* EXERCISE PROMPT *
The reply is to be the lines from the one with "Screen dimensions: 1366x768" through the last line of the records below, each retyped exactly, with pictures left out.

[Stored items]
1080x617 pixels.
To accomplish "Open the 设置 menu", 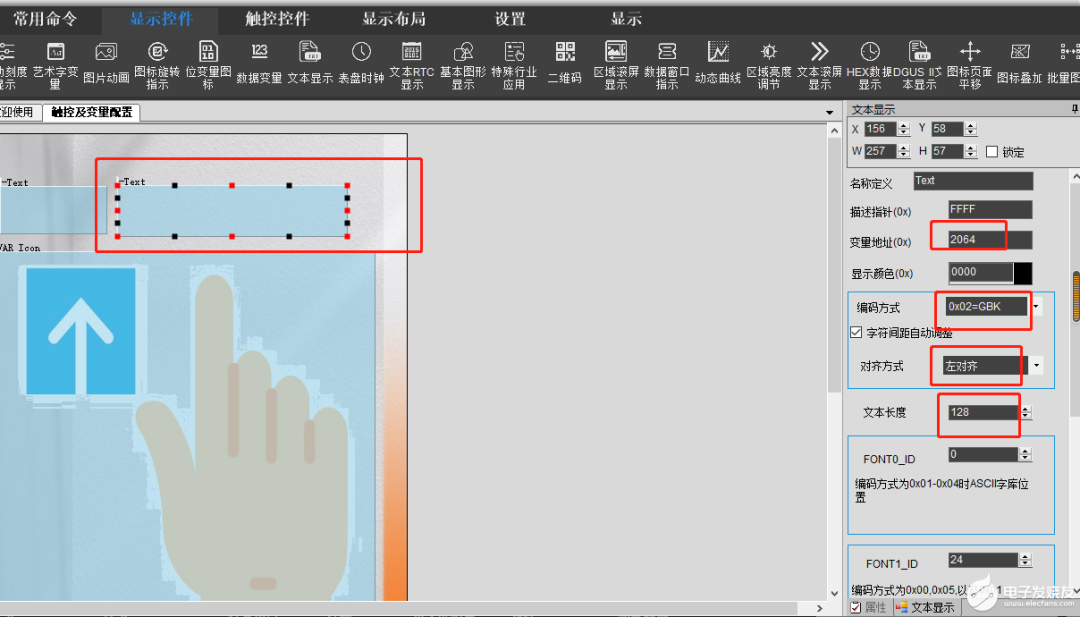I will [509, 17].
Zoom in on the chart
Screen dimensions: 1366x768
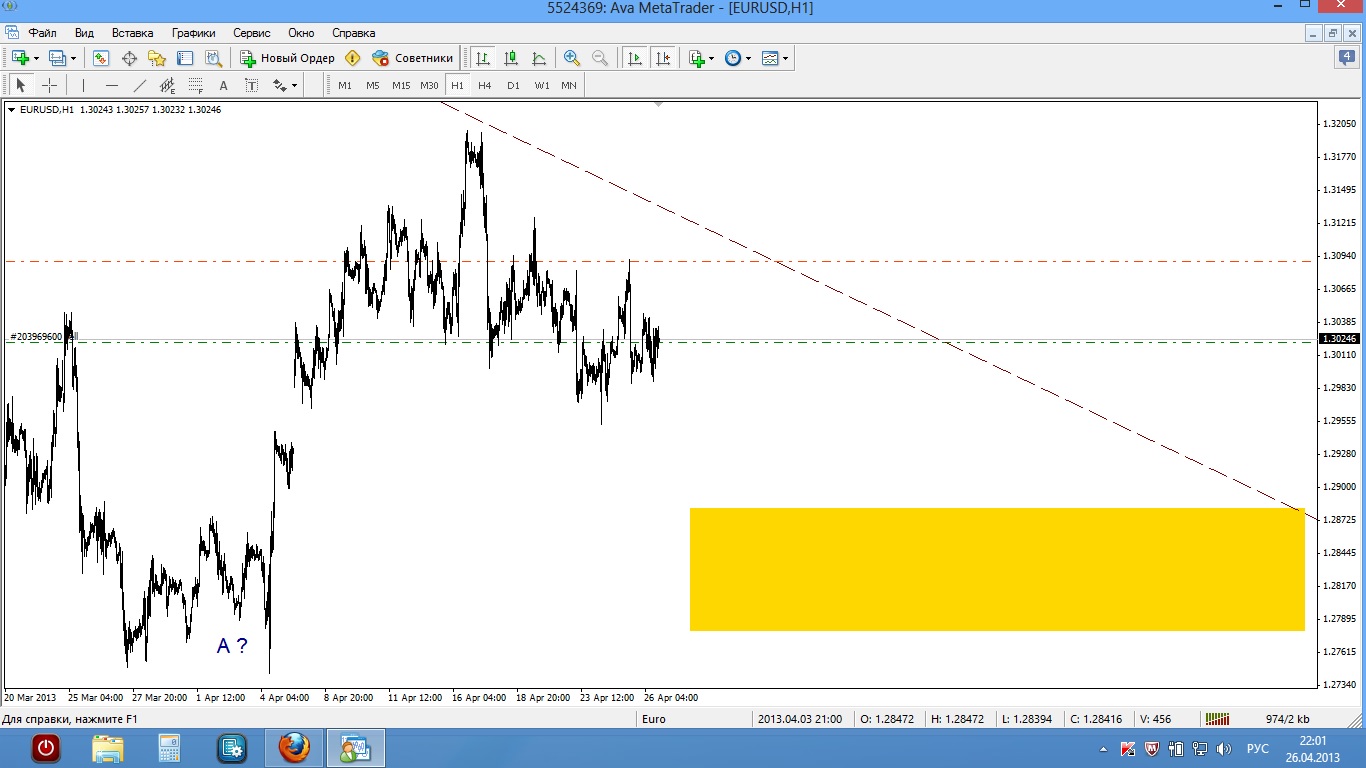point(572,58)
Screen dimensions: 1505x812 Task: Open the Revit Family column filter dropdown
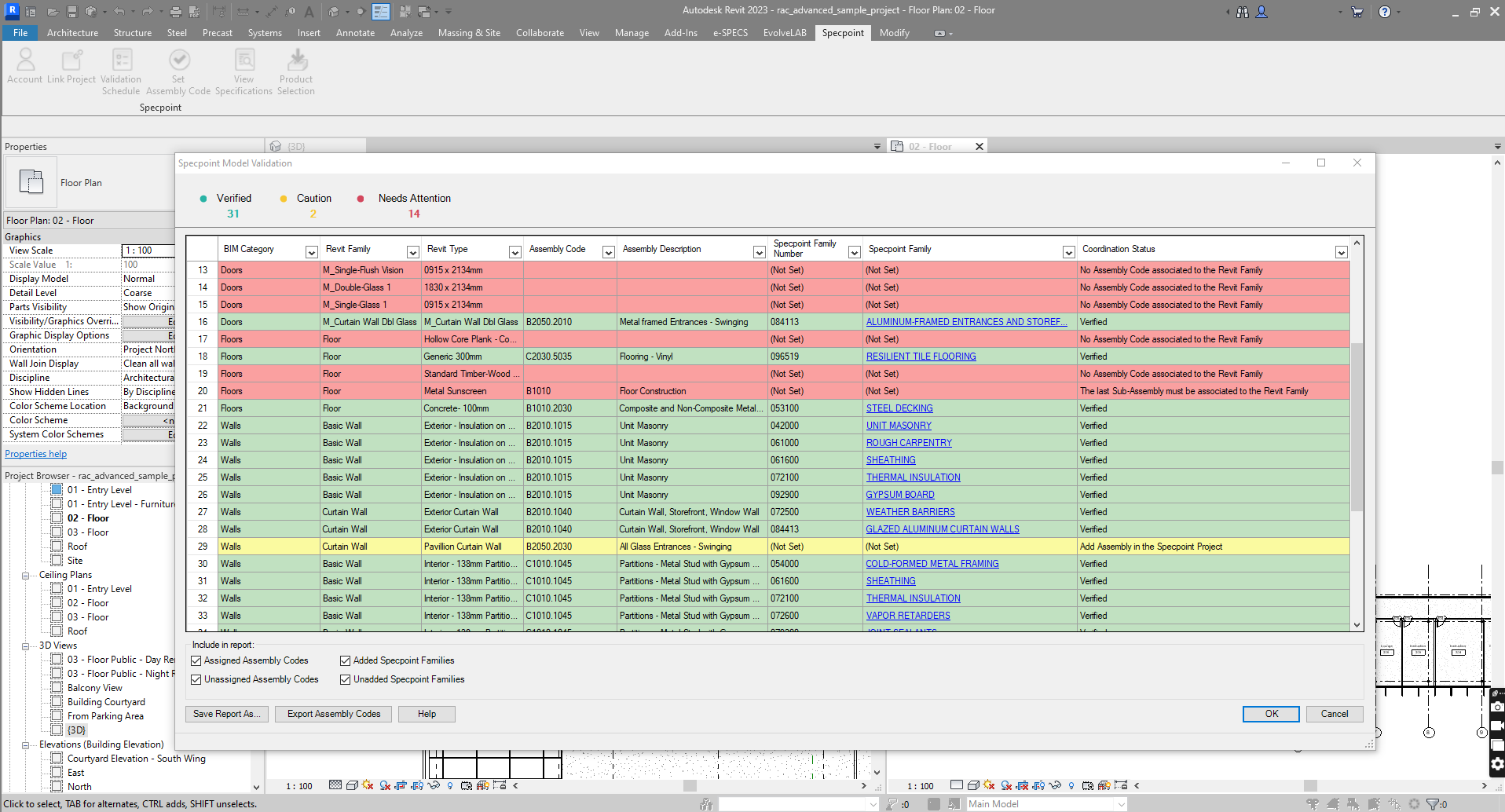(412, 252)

* RESULT FOR THIS TASK *
Screen dimensions: 1366x768
point(572,58)
Screen dimensions: 1505x812 Task: Open the Revit Family column filter dropdown
(412, 252)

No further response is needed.